IKLAN politik sudah membanjiri
industri media di Indonesia. Para kandidat, menjelang pemilu kepala daerah,
menjadi saksi bahwa media dijadikan corong politik untuk mendulang suara
yang maksimal. Siapa yang menguasai media, ia akan menjadi rebutan politik.
Hary Tanoesoedibjo menjadi bukti. Pascamundur dari Partai NasDem, ia
menjadi magnet yang diburu partai politik (parpol).
Ketika Hary Tanoe berlabuh ke Hanura,
industri media yang dimilikinya akan dikerahkan secara maksimal untuk
meningkatkan elektabilitas Hanura. Tahun politik 2013 akan menjadi
pertaruhan media di tengah kontestasi politik.
Iklan politik yang hadir di media tertentu menjadi drama politik yang
dimainkan untuk kepentingan sesaat: 2014.
Perkembangan industri media sekarang
mengalami percepatan yang luar biasa. Sorotan media membuktikan bahwa media
menjadi kekuatan politik yang sangat krusial untuk mengundang simpati dan
mendulang citra. Media menjadi jala komunikasi yang siap `menyergap' para
penikmat untuk `tergiur' oleh dunia pencitraan yang digebyarkan.
Sebagai lembaga penyiaran, media berperan
sangat penting dalam membantu penciptaan bangsa yang maju dan beradab.
Dengan mengandalkan tipologi teknologi yang terus melaju, media sering kali
menampilkan fakta kehidupan yang provokatif. Berbeda dengan lainnya, media
hadir lebih lugas dan bisa dinikmati dengan saksama. Akan tetapi, kecepatan
arus informasi media di tengah godaan pragmatisme bisnis dan politik
menjadikan media sering kali terjebak dalam hiperrealitas media.
Jean Baudrillard dalam Simulations (1983)

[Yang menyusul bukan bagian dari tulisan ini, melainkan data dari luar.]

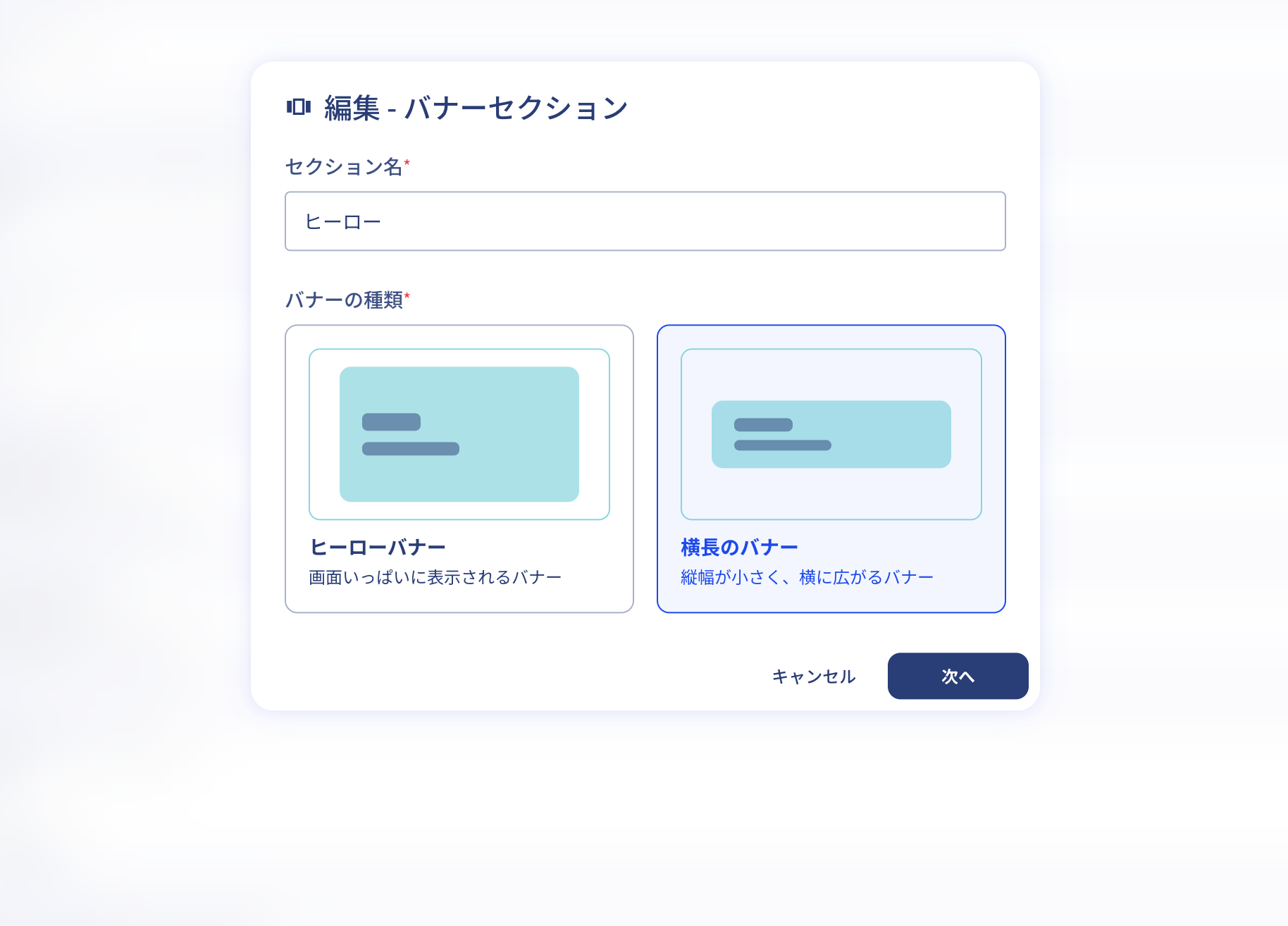Click the ヒーロー text inside the input
Screen dimensions: 1288x926
click(x=342, y=222)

menjelaskan hiperrealitas media ialah perekayasaan (dalam pengertian
distorsi) makna di dalam media. Hiperrealitas media menciptakan satu
kondisi sedemikian rupa sehingga di dalamnya kesemuan dianggap lebih nyata
daripada kenyataan, kepalsuan dianggap lebih benar daripada kebenaran, isu
lebih dipercaya ketimbang informasi, rumor dianggap lebih benar ketimbang
kebenaran. Kita tidak bisa membedakan antara kebenaran dan kepalsuan,
antara isu dan realitas (Yasraf: 2006, 222).
Berkembangnya hiperrealitas media sangat
terlihat dalam gelanggang dunia politik di Indonesia. Pencitraan politik
dalam media hadir dengan penuh serba-serbi, makin menguatnya quick count, dan sajian kampanye yang
serbamanis. Semua menjadi kamuflase yang disebarkan dalam berbagai tayangan
televisi. Publik terjebak dengan penuh takjub melihat adegan politik yang
disajikan kaum elite. Berbagai kepalsuan menjelma menjadi isu yang dikonsumsi
tanpa henti. Kebenaran justru semakin tertutupi karena bisa membuat
malapetaka.
Citra
Palsu
Coba kita lihat kasus-kasus korupsi,
bencana lumpur Lapindo, dan kasus tendertender besar. Semua dicitrakan
penuh kepalsuan. Pengungkapan kebenaran dibatasi dan keberanian membongkar
fakta sebenar nya juga semakin ciut nyalinya. Sementara itu, kepalsuan yang
hadir dari berbagai elite politik ditayangkan sedemikian rupa, simulasi
bisnis berbagai merek tayang penuh sensasi, reality show hanya mengumbar gaya hidup yang absurd. Iring-iringan hiperrealitas
menyebarkan berjuta kepalsuan informasi dan menebarkan berjuta kesemuan
citra. Terjadi lah pemutarbalikan tanda dalam semiotika politik (pseudosign), terjadi
penjungkirbalikan makna semantik politik (pseudo meaning), dan terjadi penciptaan kesadaran semu politik
(false conscious ness).
Objektivitas dan kredibilitas informasi yang
disajikan televisi telah menciptakan disinformasi yang penuh
ketidakpastian. Realitas yang disajikan sudah tidak mempunyai basis
objektivitas karena setting
politik telah menciptakan ruang gerak kepalsuan yang bergerak semaunya.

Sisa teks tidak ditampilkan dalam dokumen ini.